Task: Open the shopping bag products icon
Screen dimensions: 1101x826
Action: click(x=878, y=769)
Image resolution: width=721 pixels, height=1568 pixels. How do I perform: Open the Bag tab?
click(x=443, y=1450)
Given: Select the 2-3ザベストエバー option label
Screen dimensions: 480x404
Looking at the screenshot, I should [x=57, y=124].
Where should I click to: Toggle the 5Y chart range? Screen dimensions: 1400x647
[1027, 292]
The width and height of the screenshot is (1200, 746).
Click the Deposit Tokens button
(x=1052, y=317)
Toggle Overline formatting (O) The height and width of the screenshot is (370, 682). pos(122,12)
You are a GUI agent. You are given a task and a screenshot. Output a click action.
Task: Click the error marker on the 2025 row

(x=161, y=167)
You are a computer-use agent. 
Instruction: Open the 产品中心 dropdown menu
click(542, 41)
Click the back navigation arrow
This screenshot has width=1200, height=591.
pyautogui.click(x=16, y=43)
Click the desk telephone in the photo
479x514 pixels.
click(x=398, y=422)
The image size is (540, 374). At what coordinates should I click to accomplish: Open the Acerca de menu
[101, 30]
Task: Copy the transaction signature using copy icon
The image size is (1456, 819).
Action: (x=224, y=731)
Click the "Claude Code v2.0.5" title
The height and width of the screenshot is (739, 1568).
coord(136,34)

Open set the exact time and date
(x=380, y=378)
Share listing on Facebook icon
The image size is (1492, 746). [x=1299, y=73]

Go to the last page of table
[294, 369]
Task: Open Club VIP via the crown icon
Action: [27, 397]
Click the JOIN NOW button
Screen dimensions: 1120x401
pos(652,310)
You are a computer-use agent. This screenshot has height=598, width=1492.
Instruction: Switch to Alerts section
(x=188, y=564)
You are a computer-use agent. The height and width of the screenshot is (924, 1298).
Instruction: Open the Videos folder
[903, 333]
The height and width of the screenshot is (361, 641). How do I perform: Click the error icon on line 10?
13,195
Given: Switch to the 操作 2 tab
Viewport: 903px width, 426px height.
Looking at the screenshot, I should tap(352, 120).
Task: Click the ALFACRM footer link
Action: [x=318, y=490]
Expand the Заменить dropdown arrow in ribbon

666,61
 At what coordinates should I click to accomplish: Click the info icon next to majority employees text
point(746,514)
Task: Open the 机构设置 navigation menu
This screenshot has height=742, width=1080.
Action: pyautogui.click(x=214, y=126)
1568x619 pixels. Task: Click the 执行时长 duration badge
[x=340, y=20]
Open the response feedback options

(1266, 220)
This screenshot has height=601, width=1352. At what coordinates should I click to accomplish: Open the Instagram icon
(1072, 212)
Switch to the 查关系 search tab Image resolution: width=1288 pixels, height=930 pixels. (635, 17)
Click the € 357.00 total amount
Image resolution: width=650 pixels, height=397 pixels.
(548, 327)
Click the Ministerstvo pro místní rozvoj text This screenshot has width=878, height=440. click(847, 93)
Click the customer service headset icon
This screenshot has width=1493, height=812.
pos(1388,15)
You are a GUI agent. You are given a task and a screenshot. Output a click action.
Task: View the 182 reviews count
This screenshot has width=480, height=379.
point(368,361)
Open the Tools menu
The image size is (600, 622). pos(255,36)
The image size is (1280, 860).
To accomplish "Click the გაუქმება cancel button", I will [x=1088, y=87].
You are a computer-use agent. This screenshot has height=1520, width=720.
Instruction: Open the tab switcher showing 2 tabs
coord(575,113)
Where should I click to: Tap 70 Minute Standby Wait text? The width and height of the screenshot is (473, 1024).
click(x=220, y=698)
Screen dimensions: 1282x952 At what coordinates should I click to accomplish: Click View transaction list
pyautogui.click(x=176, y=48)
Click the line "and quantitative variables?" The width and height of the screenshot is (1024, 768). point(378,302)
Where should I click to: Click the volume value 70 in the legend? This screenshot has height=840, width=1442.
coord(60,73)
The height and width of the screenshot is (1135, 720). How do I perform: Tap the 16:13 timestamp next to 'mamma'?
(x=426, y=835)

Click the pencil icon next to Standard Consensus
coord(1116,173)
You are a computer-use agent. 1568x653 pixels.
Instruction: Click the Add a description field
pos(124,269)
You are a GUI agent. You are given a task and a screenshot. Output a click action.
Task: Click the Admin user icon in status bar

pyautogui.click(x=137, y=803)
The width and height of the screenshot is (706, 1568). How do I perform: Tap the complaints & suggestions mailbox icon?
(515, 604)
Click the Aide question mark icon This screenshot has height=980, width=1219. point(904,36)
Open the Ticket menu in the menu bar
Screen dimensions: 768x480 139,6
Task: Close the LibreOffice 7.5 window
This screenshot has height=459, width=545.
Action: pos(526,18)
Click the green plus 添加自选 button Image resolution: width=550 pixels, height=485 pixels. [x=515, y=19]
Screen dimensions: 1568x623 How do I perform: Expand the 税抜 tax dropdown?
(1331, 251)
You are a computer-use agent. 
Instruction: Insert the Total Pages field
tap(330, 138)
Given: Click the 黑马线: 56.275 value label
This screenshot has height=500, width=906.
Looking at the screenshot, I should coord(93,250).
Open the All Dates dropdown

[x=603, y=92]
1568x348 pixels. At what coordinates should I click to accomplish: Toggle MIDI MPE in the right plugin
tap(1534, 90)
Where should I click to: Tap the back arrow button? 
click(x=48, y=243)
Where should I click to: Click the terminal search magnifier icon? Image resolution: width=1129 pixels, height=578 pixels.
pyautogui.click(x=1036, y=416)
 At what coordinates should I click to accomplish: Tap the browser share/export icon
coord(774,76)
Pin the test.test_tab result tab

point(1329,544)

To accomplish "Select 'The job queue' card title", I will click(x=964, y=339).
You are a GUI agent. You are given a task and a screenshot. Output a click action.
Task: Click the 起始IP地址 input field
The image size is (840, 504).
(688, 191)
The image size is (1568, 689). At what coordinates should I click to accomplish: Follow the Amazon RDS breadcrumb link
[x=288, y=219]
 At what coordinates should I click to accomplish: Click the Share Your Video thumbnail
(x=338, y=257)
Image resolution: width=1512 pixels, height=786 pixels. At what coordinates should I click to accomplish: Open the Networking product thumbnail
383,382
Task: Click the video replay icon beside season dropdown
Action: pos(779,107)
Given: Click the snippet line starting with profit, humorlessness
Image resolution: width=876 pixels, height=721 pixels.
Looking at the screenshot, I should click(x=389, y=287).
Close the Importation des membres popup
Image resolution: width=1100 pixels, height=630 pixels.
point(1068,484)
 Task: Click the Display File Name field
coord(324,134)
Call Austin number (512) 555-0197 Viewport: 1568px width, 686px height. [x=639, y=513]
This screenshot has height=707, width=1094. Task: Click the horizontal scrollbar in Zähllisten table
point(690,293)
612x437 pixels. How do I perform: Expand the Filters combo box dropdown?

▶ [Your instructions]:
The output should be the entire listing, exactly as it is.

▶ [Your solution]:
Task: Open the shopping bag products icon
Screen dimensions: 1101x826
Action: click(x=878, y=769)
Image resolution: width=721 pixels, height=1568 pixels. How do I perform: Open the Bag tab?
click(x=443, y=1450)
Given: Select the 2-3ザベストエバー option label
Screen dimensions: 480x404
Looking at the screenshot, I should [x=57, y=124].
Where should I click to: Toggle the 5Y chart range? Screen dimensions: 1400x647
[1027, 292]
The width and height of the screenshot is (1200, 746).
Click the Deposit Tokens button
(x=1052, y=317)
Toggle Overline formatting (O) The height and width of the screenshot is (370, 682). pos(122,12)
You are a GUI agent. You are given a task and a screenshot. Output a click action.
Task: Click the error marker on the 2025 row

(x=161, y=167)
You are a computer-use agent. 
Instruction: Open the 产品中心 dropdown menu
click(542, 41)
Click the back navigation arrow
This screenshot has width=1200, height=591.
pyautogui.click(x=16, y=43)
Click the desk telephone in the photo
479x514 pixels.
click(x=398, y=422)
The image size is (540, 374). At what coordinates should I click to accomplish: Open the Acerca de menu
[101, 30]
Task: Copy the transaction signature using copy icon
The image size is (1456, 819).
Action: (x=224, y=731)
Click the "Claude Code v2.0.5" title
The height and width of the screenshot is (739, 1568).
coord(136,34)

Open set the exact time and date
(x=380, y=378)
Share listing on Facebook icon
The image size is (1492, 746). [x=1299, y=73]

Go to the last page of table
[294, 369]
Task: Open Club VIP via the crown icon
Action: [27, 397]
Click the JOIN NOW button
Screen dimensions: 1120x401
pos(652,310)
You are a computer-use agent. This screenshot has height=598, width=1492.
Instruction: Switch to Alerts section
(x=188, y=564)
You are a computer-use agent. The height and width of the screenshot is (924, 1298).
Instruction: Open the Videos folder
[903, 333]
The height and width of the screenshot is (361, 641). How do I perform: Click the error icon on line 10?
13,195
Given: Switch to the 操作 2 tab
Viewport: 903px width, 426px height.
Looking at the screenshot, I should tap(352, 120).
Task: Click the ALFACRM footer link
Action: [x=318, y=490]
Expand the Заменить dropdown arrow in ribbon

666,61
 At what coordinates should I click to accomplish: Click the info icon next to majority employees text
point(746,514)
Task: Open the 机构设置 navigation menu
This screenshot has height=742, width=1080.
Action: pyautogui.click(x=214, y=126)
1568x619 pixels. Task: Click the 执行时长 duration badge
[x=340, y=20]
Open the response feedback options

(1266, 220)
This screenshot has height=601, width=1352. At what coordinates should I click to accomplish: Open the Instagram icon
(1072, 212)
Switch to the 查关系 search tab Image resolution: width=1288 pixels, height=930 pixels. (635, 17)
Click the € 357.00 total amount
Image resolution: width=650 pixels, height=397 pixels.
(548, 327)
Click the Ministerstvo pro místní rozvoj text This screenshot has width=878, height=440. click(847, 93)
Click the customer service headset icon
This screenshot has width=1493, height=812.
pos(1388,15)
You are a GUI agent. You are given a task and a screenshot. Output a click action.
Task: View the 182 reviews count
This screenshot has width=480, height=379.
point(368,361)
Open the Tools menu
The image size is (600, 622). pos(255,36)
The image size is (1280, 860).
To accomplish "Click the გაუქმება cancel button", I will [x=1088, y=87].
You are a computer-use agent. This screenshot has height=1520, width=720.
Instruction: Open the tab switcher showing 2 tabs
coord(575,113)
Where should I click to: Tap 70 Minute Standby Wait text? The width and height of the screenshot is (473, 1024).
click(x=220, y=698)
Screen dimensions: 1282x952 At what coordinates should I click to accomplish: Click View transaction list
pyautogui.click(x=176, y=48)
Click the line "and quantitative variables?" The width and height of the screenshot is (1024, 768). point(378,302)
Where should I click to: Click the volume value 70 in the legend? This screenshot has height=840, width=1442.
coord(60,73)
The height and width of the screenshot is (1135, 720). How do I perform: Tap the 16:13 timestamp next to 'mamma'?
(x=426, y=835)

Click the pencil icon next to Standard Consensus
coord(1116,173)
You are a computer-use agent. 1568x653 pixels.
Instruction: Click the Add a description field
pos(124,269)
You are a GUI agent. You are given a task and a screenshot. Output a click action.
Task: Click the Admin user icon in status bar

pyautogui.click(x=137, y=803)
The width and height of the screenshot is (706, 1568). How do I perform: Tap the complaints & suggestions mailbox icon?
(515, 604)
Click the Aide question mark icon This screenshot has height=980, width=1219. point(904,36)
Open the Ticket menu in the menu bar
Screen dimensions: 768x480 139,6
Task: Close the LibreOffice 7.5 window
This screenshot has height=459, width=545.
Action: pos(526,18)
Click the green plus 添加自选 button Image resolution: width=550 pixels, height=485 pixels. [x=515, y=19]
Screen dimensions: 1568x623 How do I perform: Expand the 税抜 tax dropdown?
(1331, 251)
You are a computer-use agent. 
Instruction: Insert the Total Pages field
tap(330, 138)
Given: Click the 黑马线: 56.275 value label
This screenshot has height=500, width=906.
Looking at the screenshot, I should coord(93,250).
Open the All Dates dropdown

[x=603, y=92]
1568x348 pixels. At what coordinates should I click to accomplish: Toggle MIDI MPE in the right plugin
tap(1534, 90)
Where should I click to: Tap the back arrow button? 
click(x=48, y=243)
Where should I click to: Click the terminal search magnifier icon? Image resolution: width=1129 pixels, height=578 pixels.
pyautogui.click(x=1036, y=416)
 At what coordinates should I click to accomplish: Tap the browser share/export icon
coord(774,76)
Pin the test.test_tab result tab

point(1329,544)

To accomplish "Select 'The job queue' card title", I will click(x=964, y=339).
You are a GUI agent. You are given a task and a screenshot. Output a click action.
Task: Click the 起始IP地址 input field
The image size is (840, 504).
(688, 191)
The image size is (1568, 689). At what coordinates should I click to accomplish: Follow the Amazon RDS breadcrumb link
[x=288, y=219]
 At what coordinates should I click to accomplish: Click the Share Your Video thumbnail
(x=338, y=257)
Image resolution: width=1512 pixels, height=786 pixels. At what coordinates should I click to accomplish: Open the Networking product thumbnail
383,382
Task: Click the video replay icon beside season dropdown
Action: pos(779,107)
Given: Click the snippet line starting with profit, humorlessness
Image resolution: width=876 pixels, height=721 pixels.
Looking at the screenshot, I should click(x=389, y=287).
Close the Importation des membres popup
Image resolution: width=1100 pixels, height=630 pixels.
point(1068,484)
 Task: Click the Display File Name field
coord(324,134)
Call Austin number (512) 555-0197 Viewport: 1568px width, 686px height. [x=639, y=513]
This screenshot has height=707, width=1094. Task: Click the horizontal scrollbar in Zähllisten table
point(690,293)
612x437 pixels. How do I perform: Expand the Filters combo box dropdown?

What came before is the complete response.